* _What needs to be done_: Where in the data below does the word "target" appear? Copy each line that holds it.

* _Data to process_:
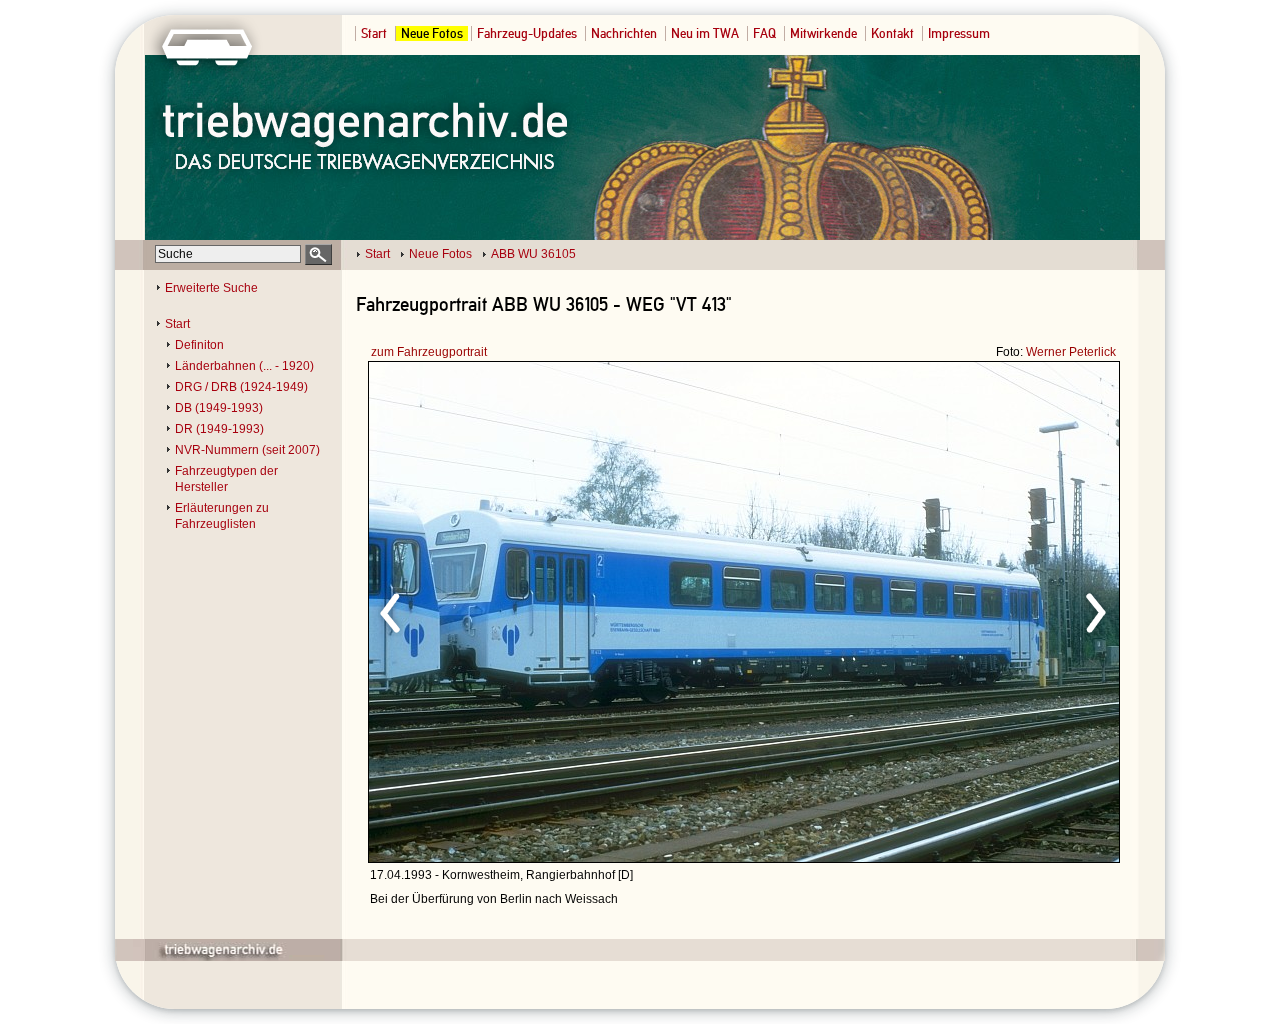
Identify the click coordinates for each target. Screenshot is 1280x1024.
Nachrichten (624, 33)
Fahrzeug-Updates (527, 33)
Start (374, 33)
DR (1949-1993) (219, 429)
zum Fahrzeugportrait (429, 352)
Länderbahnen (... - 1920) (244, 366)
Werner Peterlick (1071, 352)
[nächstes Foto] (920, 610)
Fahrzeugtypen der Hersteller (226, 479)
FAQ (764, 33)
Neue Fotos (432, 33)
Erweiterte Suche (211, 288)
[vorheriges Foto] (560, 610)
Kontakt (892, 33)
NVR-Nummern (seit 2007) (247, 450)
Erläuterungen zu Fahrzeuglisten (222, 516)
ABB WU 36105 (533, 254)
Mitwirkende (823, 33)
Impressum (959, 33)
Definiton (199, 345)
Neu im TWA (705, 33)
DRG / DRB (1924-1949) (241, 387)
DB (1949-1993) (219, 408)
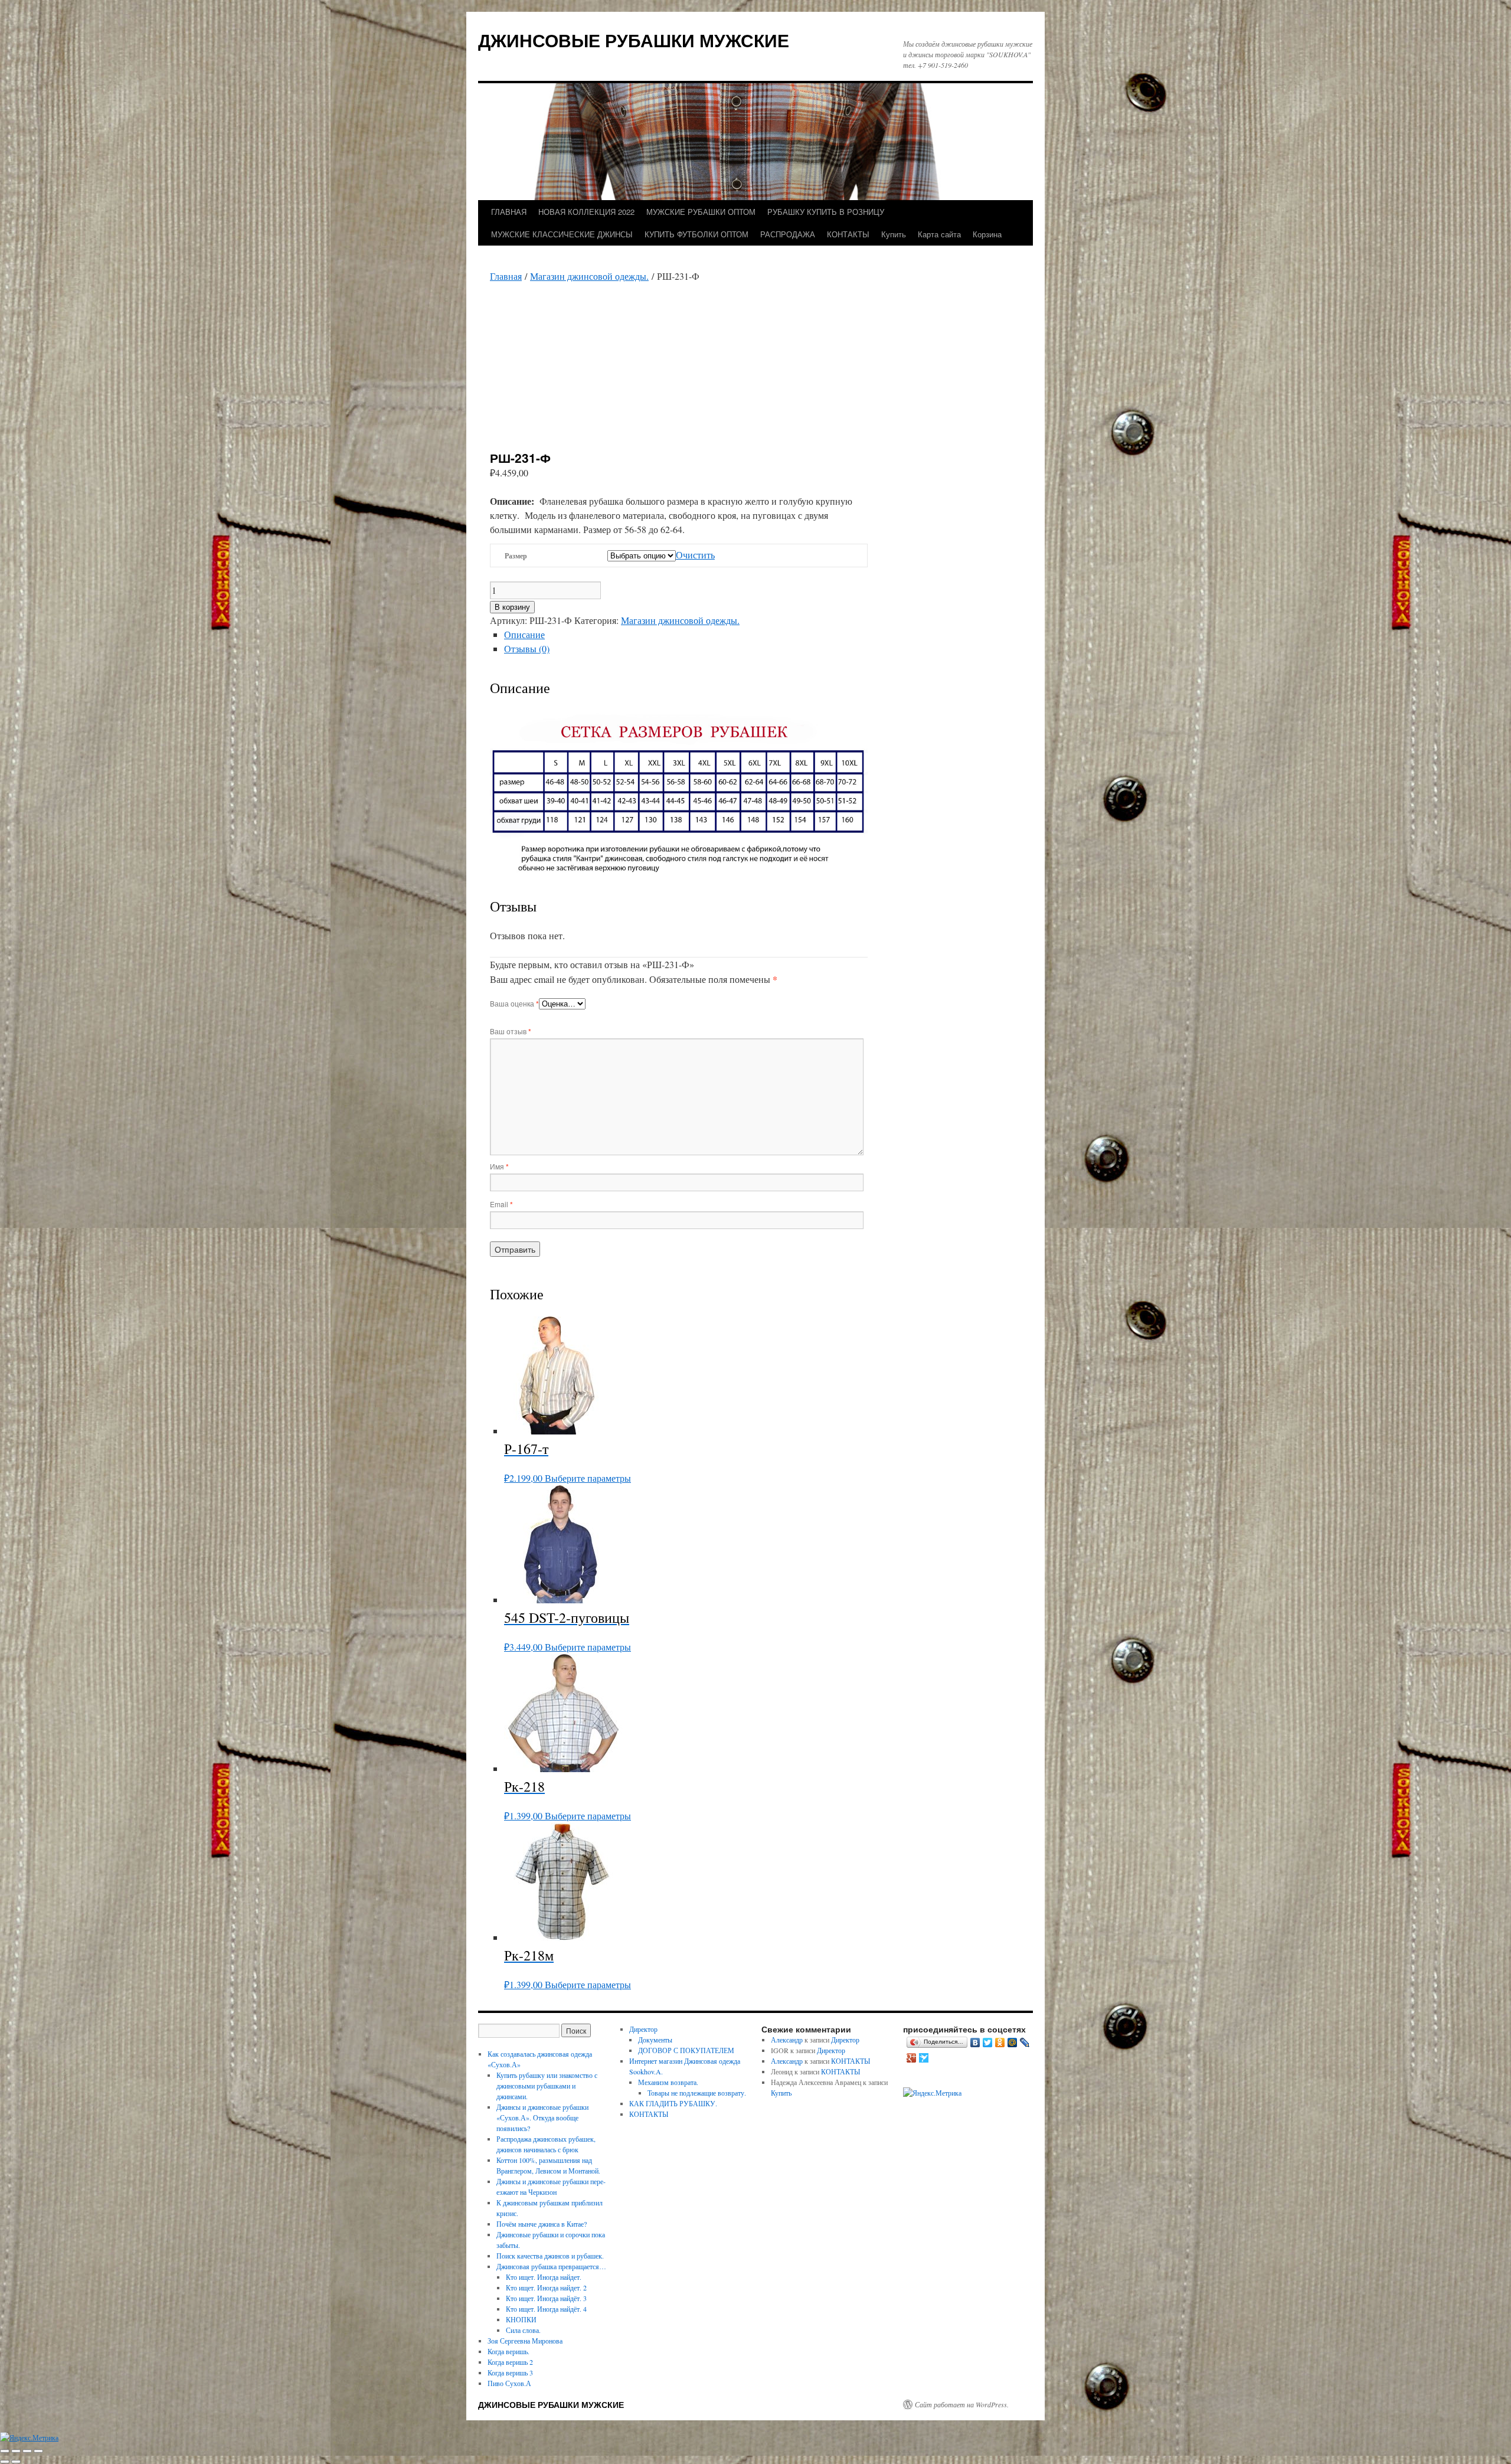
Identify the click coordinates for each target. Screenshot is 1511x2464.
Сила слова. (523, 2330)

* _Task answer_:
Identify the click coordinates for each target. Screenshot is 1280x1024.
Identify the click coordinates for each target. Screenshot is 1511x2464.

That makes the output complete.